LeetCode #834 — HARD

Sum of Distances in Tree

Break down a hard problem into reliable checkpoints, edge-case handling, and complexity trade-offs.

The Problem

Problem Statement

There is an undirected connected tree with n nodes labeled from 0 to n - 1 and n - 1 edges.

You are given the integer n and the array edges where edges[i] = [a_i, b_i] indicates that there is an edge between nodes a_i and b_i in the tree.

Return an array answer of length n where answer[i] is the sum of the distances between the i^th node in the tree and all other nodes.

Example 1:

Input: n = 6, edges = [[0,1],[0,2],[2,3],[2,4],[2,5]]
Output: [8,12,6,10,10,10]
Explanation: The tree is shown above.
We can see that dist(0,1) + dist(0,2) + dist(0,3) + dist(0,4) + dist(0,5)
equals 1 + 1 + 2 + 2 + 2 = 8.
Hence, answer[0] = 8, and so on.

Example 2:

Input: n = 1, edges = []
Output: [0]

Example 3:

Input: n = 2, edges = [[1,0]]
Output: [1,1]

Constraints:

1 <= n <= 3 * 10⁴
edges.length == n - 1
edges[i].length == 2
0 <= a_i, b_i < n
a_i != b_i
The given input represents a valid tree.

Step 01

Brute Force Baseline

Problem summary: There is an undirected connected tree with n nodes labeled from 0 to n - 1 and n - 1 edges. You are given the integer n and the array edges where edges[i] = [ai, bi] indicates that there is an edge between nodes ai and bi in the tree. Return an array answer of length n where answer[i] is the sum of the distances between the ith node in the tree and all other nodes.

Baseline thinking

Start with the most direct exhaustive search. That gives a correctness anchor before optimizing.

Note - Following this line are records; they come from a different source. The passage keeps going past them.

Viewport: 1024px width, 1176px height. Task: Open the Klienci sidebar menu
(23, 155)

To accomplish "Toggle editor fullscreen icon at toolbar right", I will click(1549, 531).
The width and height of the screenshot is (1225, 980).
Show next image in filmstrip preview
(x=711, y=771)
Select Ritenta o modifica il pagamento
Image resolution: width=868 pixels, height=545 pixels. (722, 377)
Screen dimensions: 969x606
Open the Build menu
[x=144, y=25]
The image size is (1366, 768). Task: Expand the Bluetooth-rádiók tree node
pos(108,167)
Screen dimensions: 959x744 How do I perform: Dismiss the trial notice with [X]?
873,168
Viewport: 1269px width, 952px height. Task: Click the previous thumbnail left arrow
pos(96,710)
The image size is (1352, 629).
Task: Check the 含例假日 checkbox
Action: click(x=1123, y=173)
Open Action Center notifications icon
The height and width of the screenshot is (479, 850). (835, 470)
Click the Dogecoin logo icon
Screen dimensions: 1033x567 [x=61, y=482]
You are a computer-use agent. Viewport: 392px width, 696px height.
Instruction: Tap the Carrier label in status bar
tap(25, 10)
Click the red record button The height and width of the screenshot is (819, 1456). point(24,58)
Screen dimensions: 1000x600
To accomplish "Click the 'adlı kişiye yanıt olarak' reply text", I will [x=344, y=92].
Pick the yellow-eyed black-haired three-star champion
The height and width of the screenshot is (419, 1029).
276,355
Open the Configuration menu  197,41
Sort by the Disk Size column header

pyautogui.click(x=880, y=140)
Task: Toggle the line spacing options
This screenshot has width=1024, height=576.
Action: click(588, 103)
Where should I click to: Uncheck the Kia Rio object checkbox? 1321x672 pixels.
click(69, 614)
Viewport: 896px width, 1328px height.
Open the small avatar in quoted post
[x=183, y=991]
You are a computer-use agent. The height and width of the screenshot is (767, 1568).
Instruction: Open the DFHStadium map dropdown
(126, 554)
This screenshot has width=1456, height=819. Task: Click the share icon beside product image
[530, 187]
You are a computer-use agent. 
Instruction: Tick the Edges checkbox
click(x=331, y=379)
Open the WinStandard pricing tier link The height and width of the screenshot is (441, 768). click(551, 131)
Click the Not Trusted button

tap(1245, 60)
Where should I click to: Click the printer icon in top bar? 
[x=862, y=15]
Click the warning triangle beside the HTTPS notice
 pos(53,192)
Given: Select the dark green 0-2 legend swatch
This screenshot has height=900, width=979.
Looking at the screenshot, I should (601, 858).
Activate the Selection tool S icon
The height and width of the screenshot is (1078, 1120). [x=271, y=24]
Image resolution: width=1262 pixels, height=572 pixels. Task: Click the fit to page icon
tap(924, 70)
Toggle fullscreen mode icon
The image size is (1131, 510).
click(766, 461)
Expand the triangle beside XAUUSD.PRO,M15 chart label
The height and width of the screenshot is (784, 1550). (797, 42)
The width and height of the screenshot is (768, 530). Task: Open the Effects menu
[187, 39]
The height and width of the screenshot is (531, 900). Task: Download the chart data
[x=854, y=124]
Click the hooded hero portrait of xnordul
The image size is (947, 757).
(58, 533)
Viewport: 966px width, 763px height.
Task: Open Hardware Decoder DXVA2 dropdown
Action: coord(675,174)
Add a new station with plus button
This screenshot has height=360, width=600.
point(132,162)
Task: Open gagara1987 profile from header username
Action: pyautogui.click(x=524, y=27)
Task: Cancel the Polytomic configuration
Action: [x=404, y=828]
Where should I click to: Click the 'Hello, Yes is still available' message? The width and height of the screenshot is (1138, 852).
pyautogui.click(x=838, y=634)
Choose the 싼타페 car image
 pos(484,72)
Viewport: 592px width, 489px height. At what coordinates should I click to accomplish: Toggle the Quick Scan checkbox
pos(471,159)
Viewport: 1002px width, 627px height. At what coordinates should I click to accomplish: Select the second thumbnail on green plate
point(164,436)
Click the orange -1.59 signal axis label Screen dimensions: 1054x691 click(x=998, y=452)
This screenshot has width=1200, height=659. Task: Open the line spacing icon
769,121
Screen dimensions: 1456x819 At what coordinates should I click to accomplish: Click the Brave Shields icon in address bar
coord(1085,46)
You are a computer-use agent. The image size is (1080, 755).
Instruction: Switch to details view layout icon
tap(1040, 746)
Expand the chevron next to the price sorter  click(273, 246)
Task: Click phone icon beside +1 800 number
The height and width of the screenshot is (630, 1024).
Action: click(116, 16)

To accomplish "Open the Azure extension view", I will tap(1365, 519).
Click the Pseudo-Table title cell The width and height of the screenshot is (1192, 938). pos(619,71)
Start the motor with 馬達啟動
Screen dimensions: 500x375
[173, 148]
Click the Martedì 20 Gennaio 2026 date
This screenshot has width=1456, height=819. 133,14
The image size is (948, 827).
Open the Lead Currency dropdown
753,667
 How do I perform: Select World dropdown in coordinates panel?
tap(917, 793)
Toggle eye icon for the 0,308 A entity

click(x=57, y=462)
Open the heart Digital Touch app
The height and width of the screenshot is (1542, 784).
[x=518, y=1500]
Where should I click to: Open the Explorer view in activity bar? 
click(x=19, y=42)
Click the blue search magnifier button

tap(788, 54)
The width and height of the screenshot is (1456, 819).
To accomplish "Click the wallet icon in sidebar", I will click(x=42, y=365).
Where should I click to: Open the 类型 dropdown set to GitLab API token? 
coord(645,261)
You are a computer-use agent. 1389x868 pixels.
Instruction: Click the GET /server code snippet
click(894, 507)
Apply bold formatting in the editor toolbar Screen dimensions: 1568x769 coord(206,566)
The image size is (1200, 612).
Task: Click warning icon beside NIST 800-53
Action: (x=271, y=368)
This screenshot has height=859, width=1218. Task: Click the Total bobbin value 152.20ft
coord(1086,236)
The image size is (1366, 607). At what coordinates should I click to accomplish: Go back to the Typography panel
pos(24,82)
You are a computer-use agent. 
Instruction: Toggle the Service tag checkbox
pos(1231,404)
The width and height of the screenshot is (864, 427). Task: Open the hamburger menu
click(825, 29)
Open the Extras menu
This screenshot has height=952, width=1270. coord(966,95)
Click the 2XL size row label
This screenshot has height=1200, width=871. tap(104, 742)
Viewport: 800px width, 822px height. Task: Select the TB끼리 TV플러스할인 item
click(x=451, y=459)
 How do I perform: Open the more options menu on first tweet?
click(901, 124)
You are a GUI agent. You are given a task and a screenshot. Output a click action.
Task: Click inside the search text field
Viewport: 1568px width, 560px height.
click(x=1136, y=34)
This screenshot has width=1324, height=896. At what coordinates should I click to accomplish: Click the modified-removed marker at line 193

Pattern signal: Dynamic Programming · Tree

Example 1

6
[[0,1],[0,2],[2,3],[2,4],[2,5]]

Example 2

1
[]

Example 3

2
[[1,0]]

Core Insight

What unlocks the optimal approach

No official hints in dataset. Start from constraints and look for a monotonic or reusable state.

Interview move: turn each hint into an invariant you can check after every iteration/recursion step.

Step 03

Algorithm Walkthrough

Iteration Checklist

Define state (indices, window, stack, map, DP cell, or recursion frame).
Apply one transition step and update the invariant.
Record answer candidate when condition is met.
Continue until all input is consumed.

Use the first example testcase as your mental trace to verify each transition.

Step 04

Edge Cases

Minimum Input

Single element / shortest valid input

Validate boundary behavior before entering the main loop or recursion.

Duplicates & Repeats

Repeated values / repeated states

Decide whether duplicates should be merged, skipped, or counted explicitly.

Extreme Constraints

Largest constraint values

Re-check complexity target against constraints to avoid time-limit issues.

Invalid / Corner Shape

Empty collections, zeros, or disconnected structures

Handle special-case structure before the core algorithm path.

Step 05

Full Annotated Code

Source-backed implementations are provided below for direct study and interview prep.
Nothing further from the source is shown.